→ PAGE:

++++++++++++++++++++

This law then, Mr. Chairman, which expressly recognizes the judge, which expressly continues his duties, and which expressly continues his salary, is likened to a law which destroys the office of a judge, takes away his duty, takes away his salary, and leaves his commission on a blank piece of paper; and this is the rock on which gentlemen stand, when they triumphantly ask were we the guardians of the constitution when the first law was passed.
Mr. Chairman, ingenuity has been exhausted in contriving cases wherein it is said our constitution will not hold good. It is asked if in the case of a war a whole state should be ceded if the offices of judges would remain. Certainly not; but here the provisions in the constitution would not be complied with, the whole strength of the nation would not be sufficient to protect it, yet it would be a case of necessity calamity of war, which no constitution can provide against—and in the case put, the most important part of the constitution would not be complied with, which guarantees to each state in the union a republican form of government; yet in that event the people of the ceded state might become the slaves of a tyrant.
But, Mr. Chairman, a doctrine new and dangerous has began to unfold itself. It is said that the judiciary is a subordinate and not a co-ordinate branch of the government: that the judges have no right to declare a law to be unconstitutional; that no such power is given to that branch in the constitution. Why, sir, it is no where declared that congress have a right to exercise their judgment, or to consider the expediency of a measure; the judiciary from the nature of their institution are to judge of the law and what is the law: the constitution is paramount and supreme: the judge is bound by his oath to support it; the legislature have a right to exercise their judgment as to the constitutionality of a law on its passage: but the judiciary decide at last, and their decision is final. This doctrine is admitted in the debates of the convention of Virginia. In the case of Van Horne's lessee, vs. Dorrance, judge Paterson has expressed the same opinion when he could have had no view to this question. "I hold it to be a position equally clear and sound, that in such a case, it will be the duty of the court to adhere to the constitution, and to declare the act null and void. It is an important principle, which in the discussion of questions of this kind, ought never to be lost sight of, that the judiciary in this country is not a subordinate, but co-ordinate branch of the government."

++++++++++++++++++++

→ EXTRACTED MATERIAL:
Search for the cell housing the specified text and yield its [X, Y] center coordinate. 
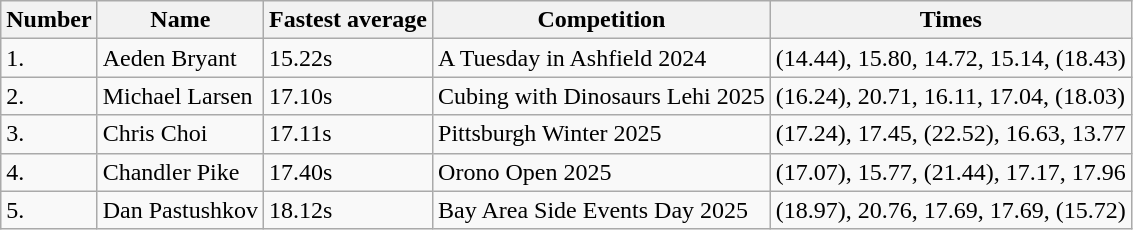
Orono Open 2025 [602, 172]
Times [950, 20]
Chris Choi [180, 134]
Cubing with Dinosaurs Lehi 2025 [602, 96]
5. [49, 210]
Chandler Pike [180, 172]
Bay Area Side Events Day 2025 [602, 210]
Pittsburgh Winter 2025 [602, 134]
15.22s [348, 58]
(17.24), 17.45, (22.52), 16.63, 13.77 [950, 134]
(17.07), 15.77, (21.44), 17.17, 17.96 [950, 172]
(16.24), 20.71, 16.11, 17.04, (18.03) [950, 96]
(18.97), 20.76, 17.69, 17.69, (15.72) [950, 210]
(14.44), 15.80, 14.72, 15.14, (18.43) [950, 58]
17.10s [348, 96]
Number [49, 20]
Fastest average [348, 20]
17.40s [348, 172]
Dan Pastushkov [180, 210]
1. [49, 58]
Michael Larsen [180, 96]
A Tuesday in Ashfield 2024 [602, 58]
4. [49, 172]
Competition [602, 20]
Aeden Bryant [180, 58]
Name [180, 20]
17.11s [348, 134]
18.12s [348, 210]
2. [49, 96]
3. [49, 134]
Output the [x, y] coordinate of the center of the cell containing the given text.  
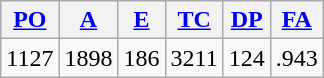
186 [142, 58]
FA [296, 20]
A [88, 20]
DP [246, 20]
TC [194, 20]
1898 [88, 58]
.943 [296, 58]
1127 [30, 58]
E [142, 20]
PO [30, 20]
3211 [194, 58]
124 [246, 58]
Locate the cell with the specified text and output its [X, Y] center coordinate. 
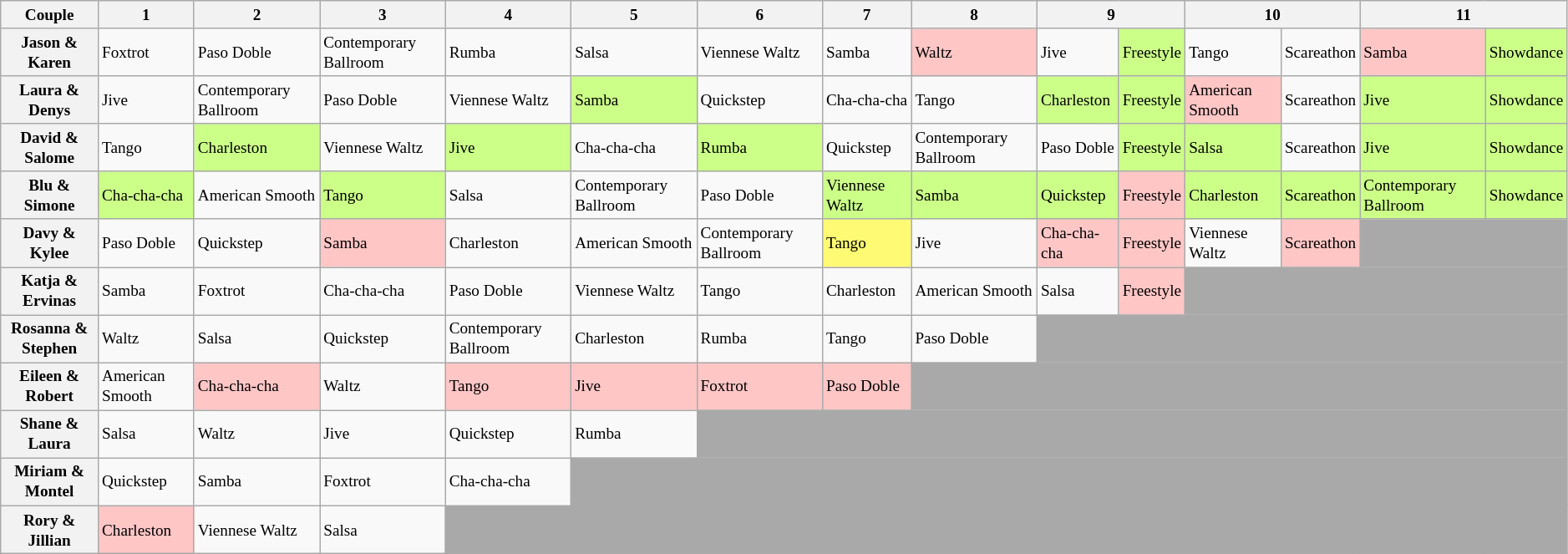
Davy & Kylee [50, 242]
Eileen & Robert [50, 386]
5 [634, 15]
Rosanna & Stephen [50, 339]
7 [866, 15]
11 [1464, 15]
Laura & Denys [50, 100]
9 [1111, 15]
2 [256, 15]
Miriam & Montel [50, 481]
6 [759, 15]
Blu & Simone [50, 195]
3 [383, 15]
Jason & Karen [50, 52]
David & Salome [50, 147]
10 [1273, 15]
Rory & Jillian [50, 530]
Katja & Ervinas [50, 291]
1 [145, 15]
Couple [50, 15]
8 [974, 15]
Shane & Laura [50, 434]
4 [508, 15]
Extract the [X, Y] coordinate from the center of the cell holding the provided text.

++++++++++++++++++++

→ WRITTEN INSTRUCTION 1: Summarize the speech in two sentences.
→ WRITTEN INSTRUCTION 2: In the rows, rewrite the stretch from the line containing "186 [142, 58]" through the line containing "Locate the cell", replacing "output" with "return" and leaving everything else unchanged.

→ CORRECT ANSWER 1: The speech rejects the likening of a law that expressly keeps a judge's office, duties, and salary to a law that destroys the office, and it treats contrived cases such as the cession of a whole state in war as calamities that no constitution can provide against. It then opposes the new doctrine that the judiciary is a subordinate branch without power to declare a law unconstitutional, holding that the judiciary's decision is final and citing Judge Paterson in Van Horne's lessee vs. Dorrance for the view that the judiciary is a co-ordinate branch.

→ CORRECT ANSWER 2:
186 [142, 58]
FA [296, 20]
A [88, 20]
DP [246, 20]
TC [194, 20]
1898 [88, 58]
.943 [296, 58]
1127 [30, 58]
E [142, 20]
PO [30, 20]
3211 [194, 58]
124 [246, 58]
Locate the cell with the specified text and return its [X, Y] center coordinate. 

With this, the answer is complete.